-- Stored items --
- Opening Delimiter -

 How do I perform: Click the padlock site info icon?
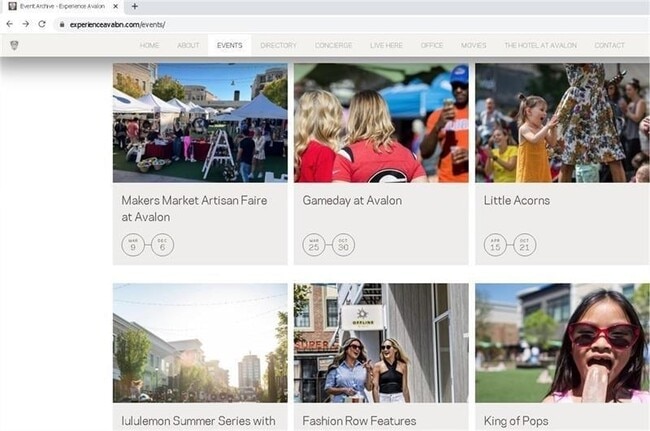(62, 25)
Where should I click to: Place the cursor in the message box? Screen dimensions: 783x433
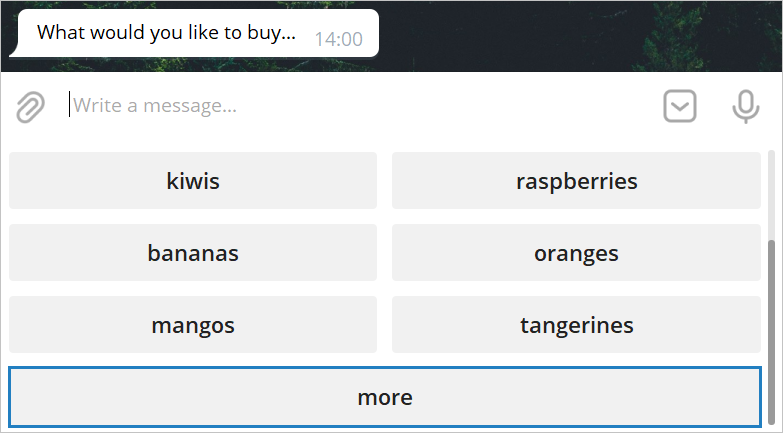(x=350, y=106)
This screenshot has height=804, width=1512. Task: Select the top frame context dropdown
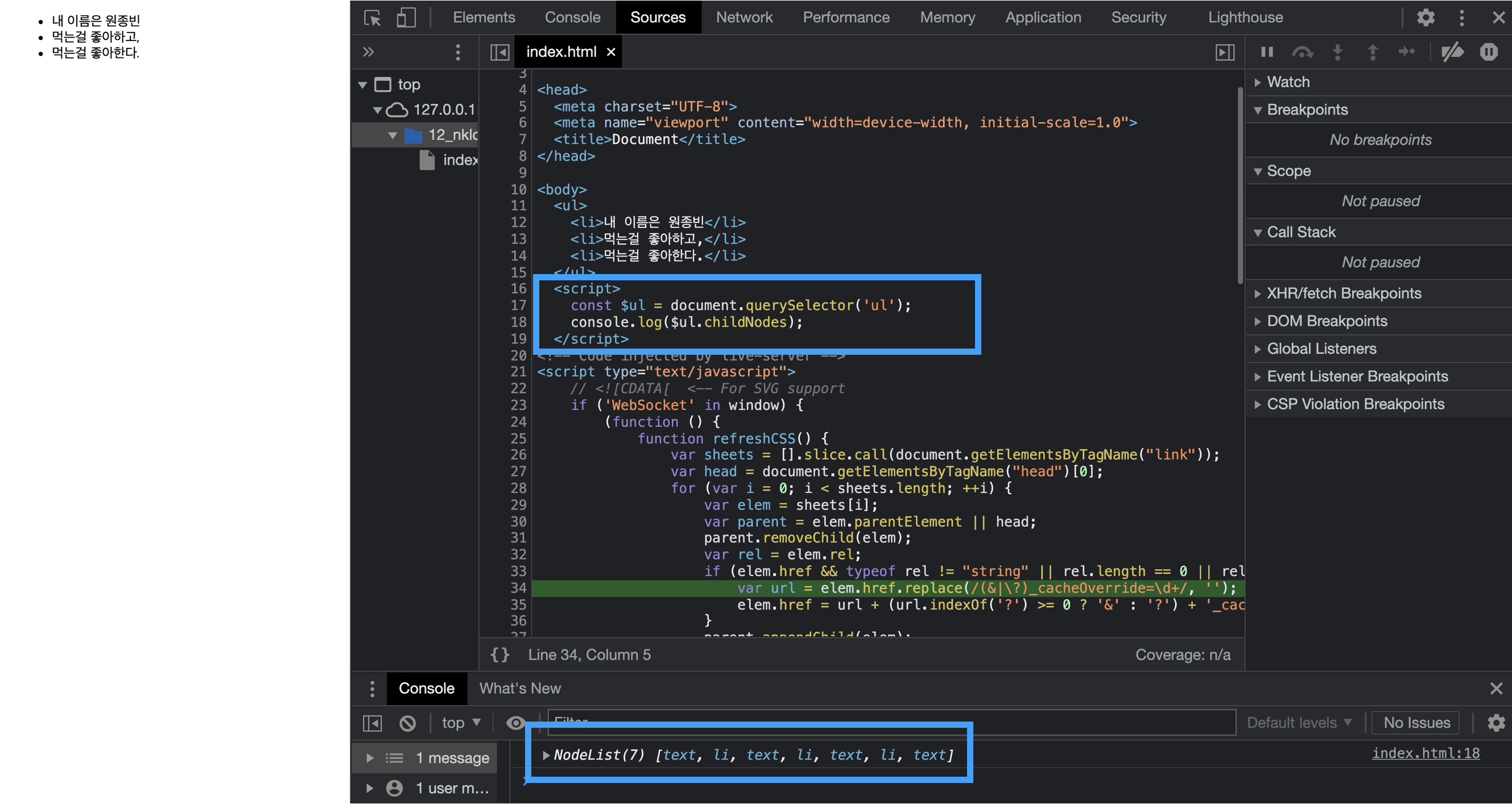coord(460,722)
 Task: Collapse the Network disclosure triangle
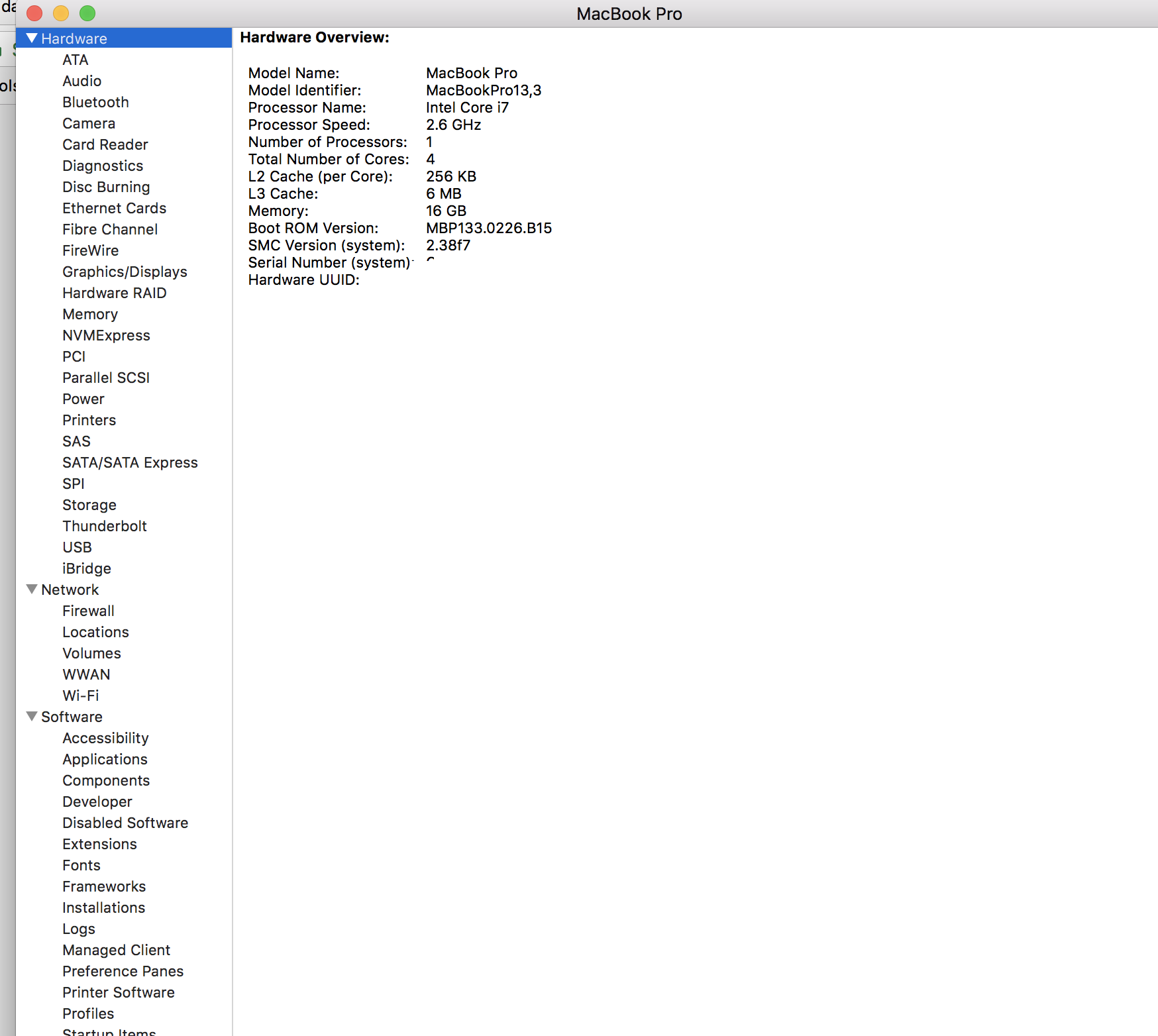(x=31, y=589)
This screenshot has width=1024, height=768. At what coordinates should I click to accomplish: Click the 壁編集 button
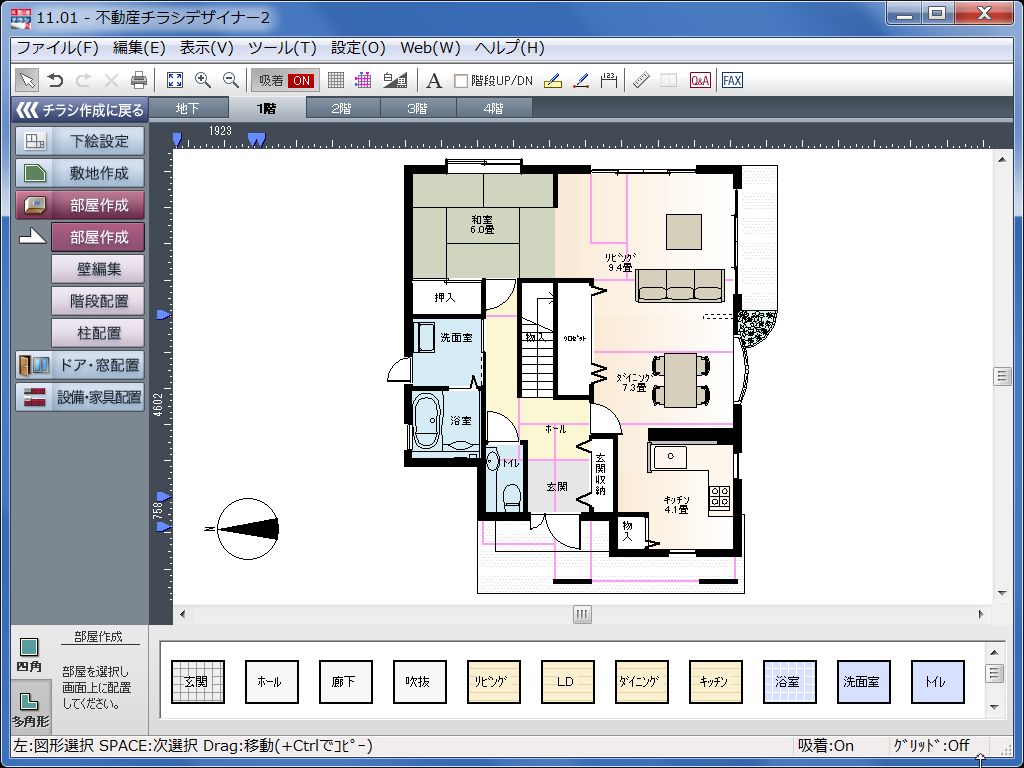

- Closing Delimiter -

-- Exercise details --
Are you able to set down all the lines above exactly, without any pictures?

-- Answer space --
 How do I perform: Click the padlock site info icon?
(62, 25)
Where should I click to: Place the cursor in the message box? Screen dimensions: 783x433
(x=350, y=106)
This screenshot has height=804, width=1512. Task: Select the top frame context dropdown
coord(460,722)
 Task: Collapse the Network disclosure triangle
(x=31, y=589)
This screenshot has width=1024, height=768. At what coordinates should I click to accomplish: Click the 壁編集 button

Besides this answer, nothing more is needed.